Flow is a positive, highly enjoyable state of consciousness that occurs when our perceived skills match the perceived challenges we are undertaking. When our goals are clear, our skills are up to the challenge, and feedback is immediate, we become involved in the activity.

We can become so involved that we lose our sense of self and time distorts. The experience becomes autotelic or intrinsically rewarding; we do it for its own sake. People who have experienced flow consistently report the same nine dimensions:[7]

Flow depends on how we perceive our skills and the challenges at hand. We may feel "anxious one moment, bored the next, and in a state of flow immediately afterward."[8]

As you can imagine, as our skill level improves, we must undertake more difficult challenges to achieve a flow state. Flow encourages us to improve ourselves and our web sites. People tend to repeat activities they enjoy, so flow is like a Darwinian force of nature, subtly changing society.[9] That's why people tend to return to web sites they enjoy.[10] Csikszentmihalyi wrote this about flow and cultural evolution:

"Flow is a sense that humans have developed in order to recognize patterns of action that are worth preserving and transmitting over time." [11]

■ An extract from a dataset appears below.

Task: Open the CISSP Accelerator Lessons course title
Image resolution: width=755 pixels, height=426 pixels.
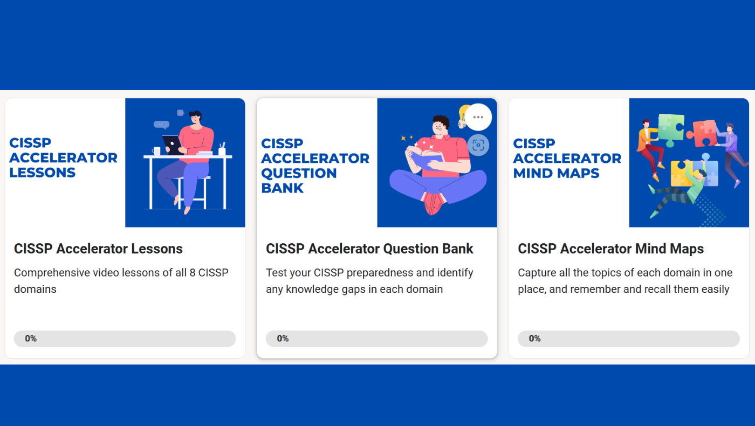Action: (x=98, y=249)
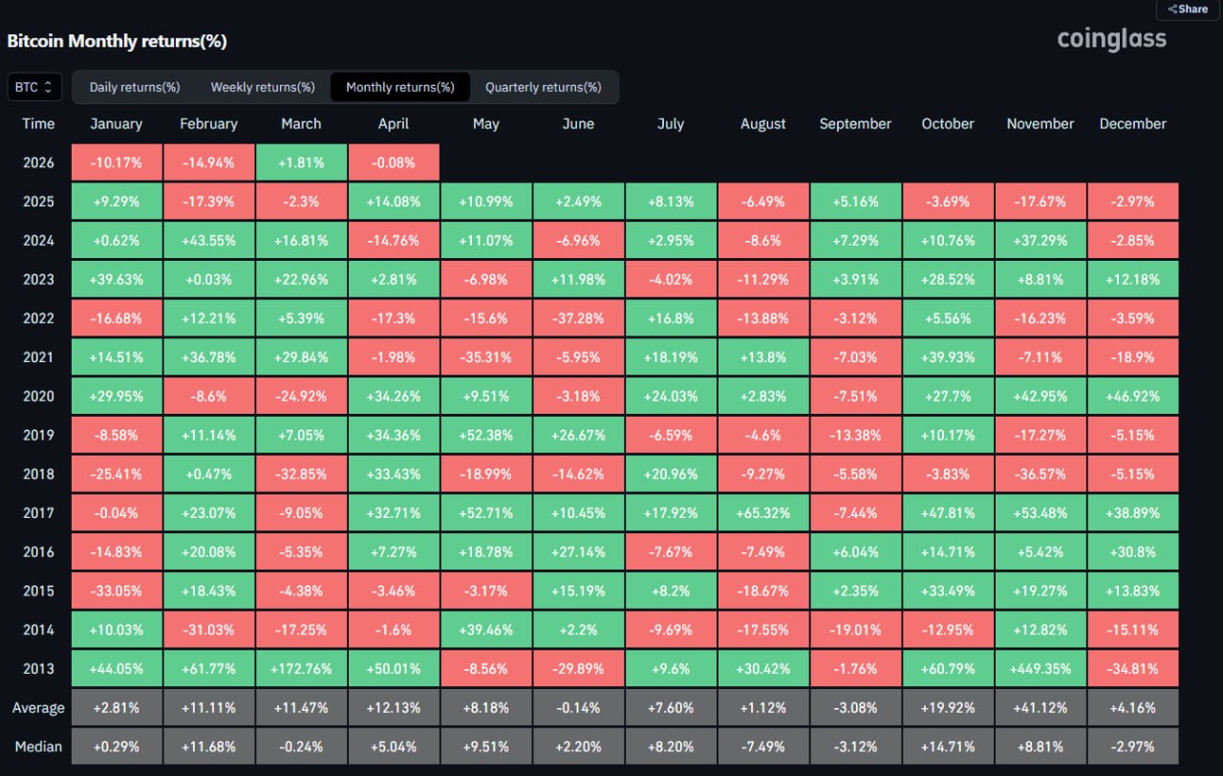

The best memes are passed down through generations.

Attention! Supply Is Limited

Our supply of attention (otherwise known as "bandwidth") is limited. Csikszentmihalyi estimated that we can process about 126 bits per second, which I'll update in light of recent findings. This is based on our ability to recognize seven chunks of information per unit of time, plus or minus two, and Orme's estimate of our "attentional unit" of 1/18th of a second.[12] This gives humans 18 x 7 or 126 bits per second of processing power.

As you learned in Chapter 1, "Response Time: Eight Seconds, Plus or Minus Two," our span of immediate memory is more on the order of five,[13] or as low as three,[14] which means that our bandwidth is on the order of 90 to 126 bits per second. That gives humans a processing power of around 5,400 to 7,560 bits of information per minute.[15]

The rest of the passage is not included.